Loki smirked. It was tempting, but he liked the thought of Thor and the Warriors owing him even more. He closed the book and pushed back from the table. The Warriors stepped back, allowing him as wide a berth as the narrow aisles allowed. They watched him anxiously.
Loki waited a moment, savouring. “Tell Mother that I will be practising a spell of great concentration in my room, and that I will not want to be disrupted for any reason.”
A collective breath released. It was Volstagg who asked, “You’ll help then?”
“Aye,” Loki conceded, “but alone. I do not need you lot mucking up my meticulous plans.”
Sif seemed unimpressed, but she could say nothing without daring Loki to change his mind. Her lips pinched thin as she nodded her thanks. “My gratitude to you, Loki. Your brother will likewise thank you for helping him this way.”
“We shall see,” Loki muttered. He turned away from the lot before rolling his eyes.

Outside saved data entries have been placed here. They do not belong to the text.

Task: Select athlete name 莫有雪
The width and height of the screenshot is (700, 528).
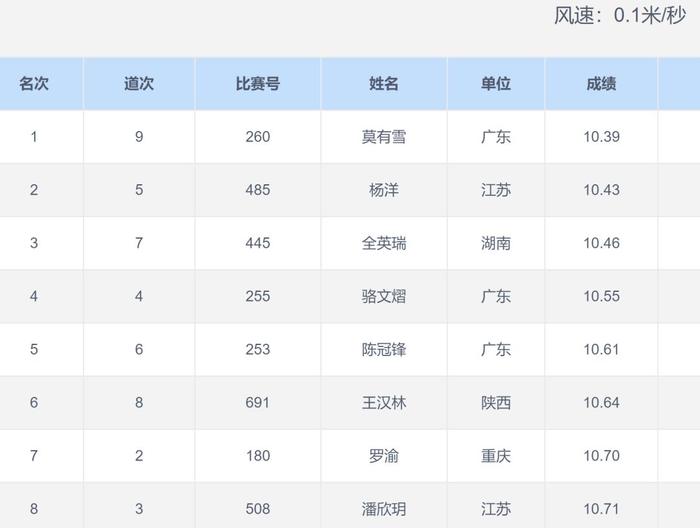Action: pyautogui.click(x=383, y=137)
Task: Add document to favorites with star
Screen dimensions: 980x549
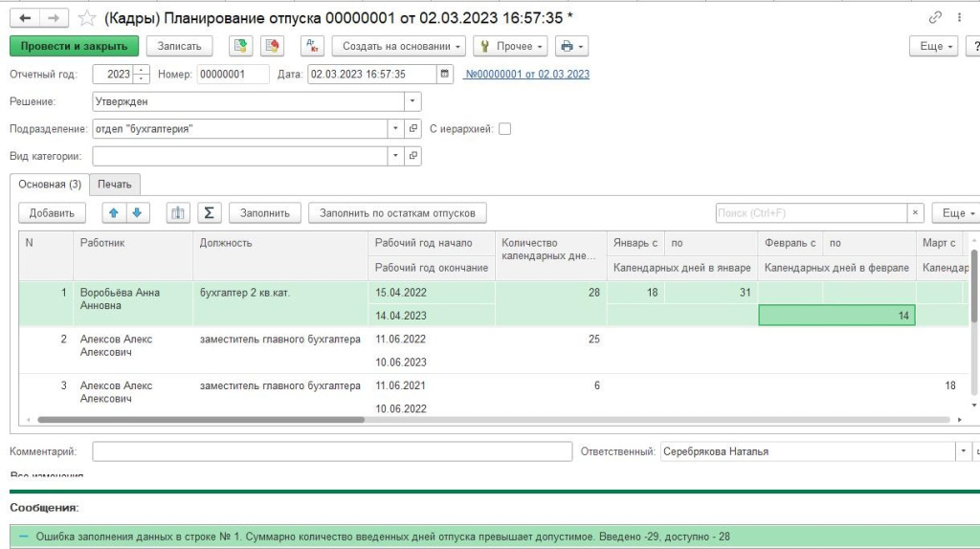Action: click(86, 17)
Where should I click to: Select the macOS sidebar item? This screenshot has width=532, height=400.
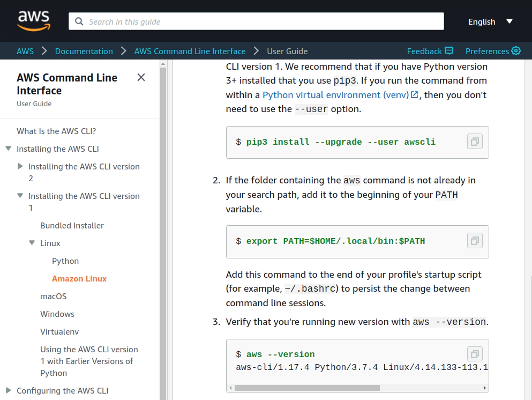click(x=53, y=296)
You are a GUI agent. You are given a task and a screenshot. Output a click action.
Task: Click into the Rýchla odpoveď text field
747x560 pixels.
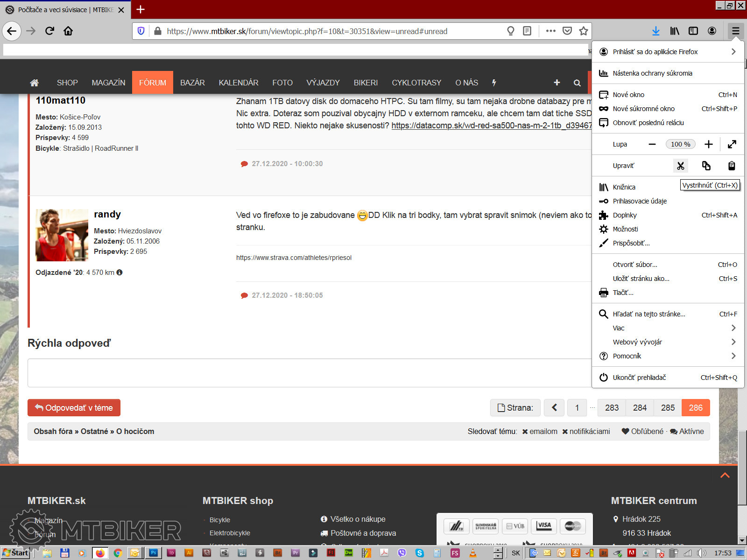308,373
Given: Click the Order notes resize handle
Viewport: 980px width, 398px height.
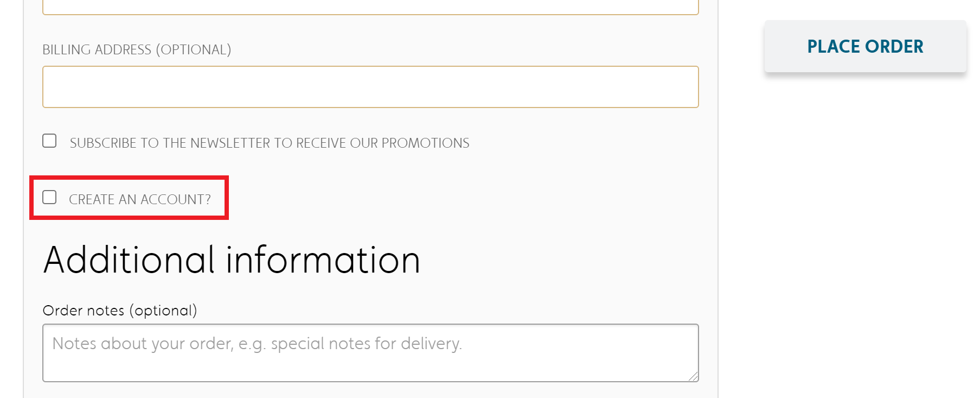Looking at the screenshot, I should [693, 376].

Not wanting to rush his decision, Loki took his time gathering supplies. Thor had been on Muspellheim for the greater part of the day, and while he was a god, the preternatural heat of the realm would be taxing to even him. Loki thusly enchanted a kerchief that, when knotted closed, would summon food over time, and into his bag he packed a pair of drinking flasks that likewise replenished slowly due to seidr. His usual armour would be too heavy for Muspellheim’s climate, so Loki swapped the steel for supple leathers. A lightweight cloak he wrapped around his neck and head.
Two items remained of importance. The first was a folded map of Muspellheim, upon which Loki made the Warriors mark their last known location. Once they had served their purpose, Loki had dismissed Thor’s friends and reverted the parchment to its usual appearance: upon the topography came a carefully-denoted map of all known rifts to the fire realm. The map was outdated, considering that the last competent sorcerers travelled to Muspellheim many centuries ago, but it at least gave Loki a rough idea of which rifts he wished to use to traverse realms.

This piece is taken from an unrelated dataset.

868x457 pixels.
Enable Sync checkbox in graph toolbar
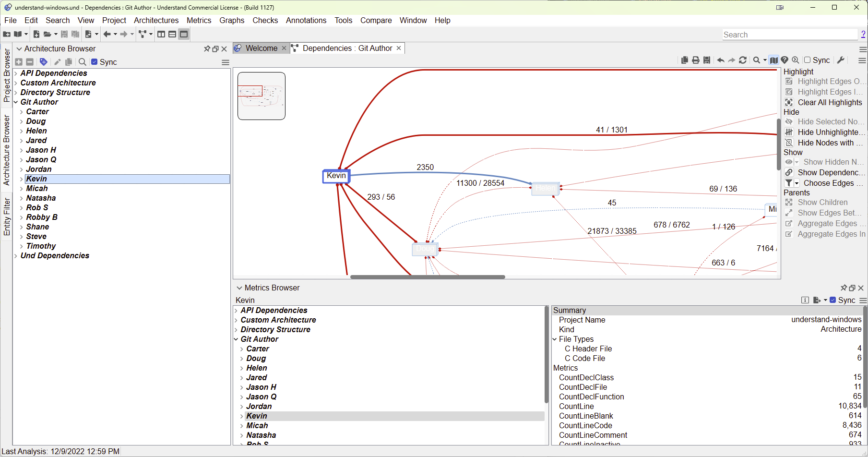coord(808,60)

The second item was not in his room, but found in the vaults instead. Using seidr, Loki sneaked his way past the guards into the weapons cache, searching for a blade he knew belonged to the treasury. Searched for and found, near the back on a shelf of nigh-discarded weapons.
The dagger was old, the ironbone grip nearly white from handling, its blade black and smoky from the compounded years of primal forces bleeding from its edge. Knowing he would never be worthy of Mjolnir, Loki had chosen the knife to become his nameday weapon, and had been teased mercilessly for the selection; the Warriors admired the large, strenuous weapons of the treasury, not those carved from the brittle bones of fallen civilisations.

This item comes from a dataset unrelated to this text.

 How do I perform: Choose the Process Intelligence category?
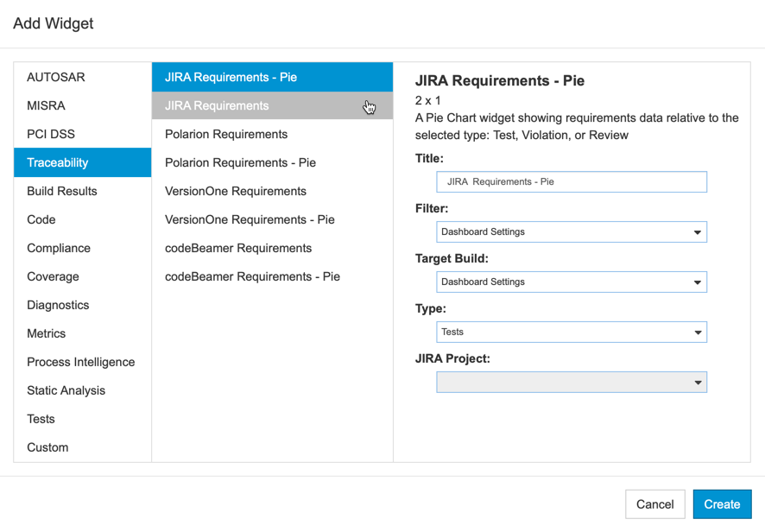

Loki thought of the blade fondly, if not a little distantly. It was like him, in a way: out of sorts in its surroundings, useful for a restricted purpose, yet deadly when called to action. The others didn’t understand it, but Loki did. It held a private trick for only superior minds to know.
What the Warriors failed to realise was that Loki wanted the dagger for its unique properties regarding elementals: it was capable of wounding beasts that gathered strength from the ether, such as the Jotnar or the Muspelgar themselves. A regular weapon might wound, but the creatures of such primordial realms could draw from their surroundings to heal and revive themselves.
Now, the blade would be brought on the off-chance Loki faced battle with a beirgheist or a fire giant. Loki trusted the dagger to at least cut at the vital essence that gave them life, to disrupt that connection to the realm. With this blade, a small wound could prove deadly. It would be the trump card in Loki’s hand.
Tucking the dagger into his knife belt, Loki wove seidr around himself and sneaked out from the vaults once again.
Loki’s chosen rift exited Asgard via a copse of trees beyond the city, and dumped him out southeast of where he thought Thor would be.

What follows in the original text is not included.